Acute hypoxia simultaneously induces the expression of gp91phox and endothelial nitric oxide synthase in the porcine pulmonary artery

Abstract

Background: The effect of hypoxia on the formation of superoxide (O₂⁻), the expression of gp91^phox and endothelial NO synthase (eNOS) were studied in pig intact pulmonary artery (PA) segments and PA vascular smooth muscle cells (PAVSMCs) and PA endothelial cells (PAECs). Methods: Segments and cells were incubated under hypoxic conditions for 2 hours (with or without enzyme inhibitors) and the formation of O₂⁻ measured spectrophotometrically. Protein expression was assessed using Western blotting and immunocytochemistry. Results: Hypoxia promoted the formation of O₂⁻ in PA segments, PAVSMCs and PAECs, an effect inhibited by diphenylene iodonium and apocynin (NAD[P]H oxidase inhibitors). Hypoxia induced O₂⁻ formation was enhanced by inhibition of eNOS and augmented by endotoxin and cytokines and re-oxygenation. Hypoxia also promoted the expression of gp91^phox and eNOS. In intact PA segments hypoxia induced the expression of nitrotyrosine and eNOS in the endothelium.
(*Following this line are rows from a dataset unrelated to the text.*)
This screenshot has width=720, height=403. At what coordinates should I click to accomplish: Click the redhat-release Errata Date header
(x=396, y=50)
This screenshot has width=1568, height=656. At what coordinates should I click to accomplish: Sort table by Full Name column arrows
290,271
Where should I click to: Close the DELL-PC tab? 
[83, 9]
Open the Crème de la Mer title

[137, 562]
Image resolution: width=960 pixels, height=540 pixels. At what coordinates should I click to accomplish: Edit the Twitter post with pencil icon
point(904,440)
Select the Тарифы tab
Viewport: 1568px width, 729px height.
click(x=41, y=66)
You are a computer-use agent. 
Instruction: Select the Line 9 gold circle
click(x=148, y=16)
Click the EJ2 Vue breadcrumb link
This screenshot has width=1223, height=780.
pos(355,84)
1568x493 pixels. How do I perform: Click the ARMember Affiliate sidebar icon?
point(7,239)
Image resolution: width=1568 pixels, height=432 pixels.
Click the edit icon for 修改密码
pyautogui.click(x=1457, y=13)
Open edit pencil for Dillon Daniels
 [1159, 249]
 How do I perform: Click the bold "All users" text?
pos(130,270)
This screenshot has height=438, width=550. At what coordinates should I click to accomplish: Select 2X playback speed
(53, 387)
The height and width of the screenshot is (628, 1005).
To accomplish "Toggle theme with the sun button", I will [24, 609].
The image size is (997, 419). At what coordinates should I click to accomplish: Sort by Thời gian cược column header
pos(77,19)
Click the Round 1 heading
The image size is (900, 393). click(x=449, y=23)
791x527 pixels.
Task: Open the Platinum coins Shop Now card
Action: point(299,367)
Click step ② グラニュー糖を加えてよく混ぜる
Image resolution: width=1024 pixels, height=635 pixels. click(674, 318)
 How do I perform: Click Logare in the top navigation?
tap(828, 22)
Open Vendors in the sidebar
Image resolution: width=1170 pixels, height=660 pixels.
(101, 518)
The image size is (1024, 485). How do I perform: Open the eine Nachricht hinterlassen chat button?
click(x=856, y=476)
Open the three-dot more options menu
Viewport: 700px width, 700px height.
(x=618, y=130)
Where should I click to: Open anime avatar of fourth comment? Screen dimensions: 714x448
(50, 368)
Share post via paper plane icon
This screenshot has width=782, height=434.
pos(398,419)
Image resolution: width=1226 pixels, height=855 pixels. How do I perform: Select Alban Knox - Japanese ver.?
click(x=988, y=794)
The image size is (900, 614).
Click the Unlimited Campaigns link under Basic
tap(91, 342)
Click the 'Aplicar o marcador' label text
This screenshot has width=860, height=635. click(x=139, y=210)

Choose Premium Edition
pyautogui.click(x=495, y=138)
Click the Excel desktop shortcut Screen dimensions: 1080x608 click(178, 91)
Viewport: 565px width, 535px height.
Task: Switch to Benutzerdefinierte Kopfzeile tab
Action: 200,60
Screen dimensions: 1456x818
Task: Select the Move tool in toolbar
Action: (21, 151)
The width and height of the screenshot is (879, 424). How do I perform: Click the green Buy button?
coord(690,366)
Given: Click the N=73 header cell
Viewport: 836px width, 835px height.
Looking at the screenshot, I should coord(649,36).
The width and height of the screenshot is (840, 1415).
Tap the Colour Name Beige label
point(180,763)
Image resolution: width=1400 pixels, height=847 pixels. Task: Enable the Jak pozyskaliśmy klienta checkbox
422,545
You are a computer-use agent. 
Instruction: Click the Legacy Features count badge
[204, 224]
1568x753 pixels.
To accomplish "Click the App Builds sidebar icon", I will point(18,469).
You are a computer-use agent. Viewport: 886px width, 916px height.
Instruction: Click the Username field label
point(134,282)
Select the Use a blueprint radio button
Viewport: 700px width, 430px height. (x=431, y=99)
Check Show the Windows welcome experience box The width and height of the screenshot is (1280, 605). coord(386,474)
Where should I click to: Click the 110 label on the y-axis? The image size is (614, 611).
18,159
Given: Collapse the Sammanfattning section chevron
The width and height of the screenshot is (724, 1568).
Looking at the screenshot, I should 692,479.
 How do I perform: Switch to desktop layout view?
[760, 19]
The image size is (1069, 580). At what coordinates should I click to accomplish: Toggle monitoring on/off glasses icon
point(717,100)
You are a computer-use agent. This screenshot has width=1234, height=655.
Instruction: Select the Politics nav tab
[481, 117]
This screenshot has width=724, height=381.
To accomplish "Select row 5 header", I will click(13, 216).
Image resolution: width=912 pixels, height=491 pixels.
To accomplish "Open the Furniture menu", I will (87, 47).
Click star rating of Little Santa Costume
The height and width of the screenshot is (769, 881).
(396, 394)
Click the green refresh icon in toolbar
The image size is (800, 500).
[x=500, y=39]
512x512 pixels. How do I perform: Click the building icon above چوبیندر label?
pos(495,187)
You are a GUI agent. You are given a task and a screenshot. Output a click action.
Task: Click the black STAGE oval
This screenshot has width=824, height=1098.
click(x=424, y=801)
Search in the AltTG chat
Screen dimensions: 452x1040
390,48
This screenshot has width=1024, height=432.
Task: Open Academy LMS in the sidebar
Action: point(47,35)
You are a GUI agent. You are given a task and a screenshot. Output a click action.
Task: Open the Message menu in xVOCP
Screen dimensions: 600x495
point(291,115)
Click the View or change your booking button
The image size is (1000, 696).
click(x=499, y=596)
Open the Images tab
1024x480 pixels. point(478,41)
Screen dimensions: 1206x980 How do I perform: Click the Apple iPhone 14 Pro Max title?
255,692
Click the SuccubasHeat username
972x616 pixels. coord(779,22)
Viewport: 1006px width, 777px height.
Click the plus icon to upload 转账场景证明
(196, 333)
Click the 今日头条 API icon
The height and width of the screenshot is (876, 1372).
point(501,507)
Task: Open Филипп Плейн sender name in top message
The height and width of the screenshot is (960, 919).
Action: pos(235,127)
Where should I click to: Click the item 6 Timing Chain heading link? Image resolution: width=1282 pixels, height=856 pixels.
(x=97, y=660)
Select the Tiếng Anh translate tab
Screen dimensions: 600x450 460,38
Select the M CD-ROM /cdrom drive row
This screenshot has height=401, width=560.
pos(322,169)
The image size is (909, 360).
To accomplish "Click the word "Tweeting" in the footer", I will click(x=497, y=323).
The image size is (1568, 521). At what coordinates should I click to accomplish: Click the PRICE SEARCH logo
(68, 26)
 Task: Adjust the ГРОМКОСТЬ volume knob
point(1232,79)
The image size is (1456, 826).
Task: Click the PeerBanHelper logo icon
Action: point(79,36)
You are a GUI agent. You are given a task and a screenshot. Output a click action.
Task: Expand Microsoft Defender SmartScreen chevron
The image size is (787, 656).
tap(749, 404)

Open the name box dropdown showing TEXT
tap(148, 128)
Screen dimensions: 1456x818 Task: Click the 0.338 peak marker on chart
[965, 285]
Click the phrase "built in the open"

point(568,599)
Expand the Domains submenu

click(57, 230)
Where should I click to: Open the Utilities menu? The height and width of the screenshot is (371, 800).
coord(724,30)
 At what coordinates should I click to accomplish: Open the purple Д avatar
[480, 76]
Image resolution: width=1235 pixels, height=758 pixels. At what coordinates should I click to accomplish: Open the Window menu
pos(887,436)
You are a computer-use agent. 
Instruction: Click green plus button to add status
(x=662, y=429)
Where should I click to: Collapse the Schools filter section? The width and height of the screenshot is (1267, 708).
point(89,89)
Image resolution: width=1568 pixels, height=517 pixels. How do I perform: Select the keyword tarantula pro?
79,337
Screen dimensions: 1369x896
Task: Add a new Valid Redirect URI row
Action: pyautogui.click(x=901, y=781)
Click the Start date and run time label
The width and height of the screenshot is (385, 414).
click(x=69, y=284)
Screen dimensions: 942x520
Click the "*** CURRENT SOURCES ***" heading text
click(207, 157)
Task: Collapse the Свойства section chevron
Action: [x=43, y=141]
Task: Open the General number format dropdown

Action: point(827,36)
Conclusions: The simultaneous upregulation of NAD[P]H oxidase and eNOS in response to hypoxia in the PA results in the simultaneous formation of O₂⁻, NO, and ONOO⁻. This may represent either a protective mechanism designed to counter the pro-oxidant effect of hypoxia or a novel pathological mechanism underlying the progression of acute respiratory distress syndrome (ARDS).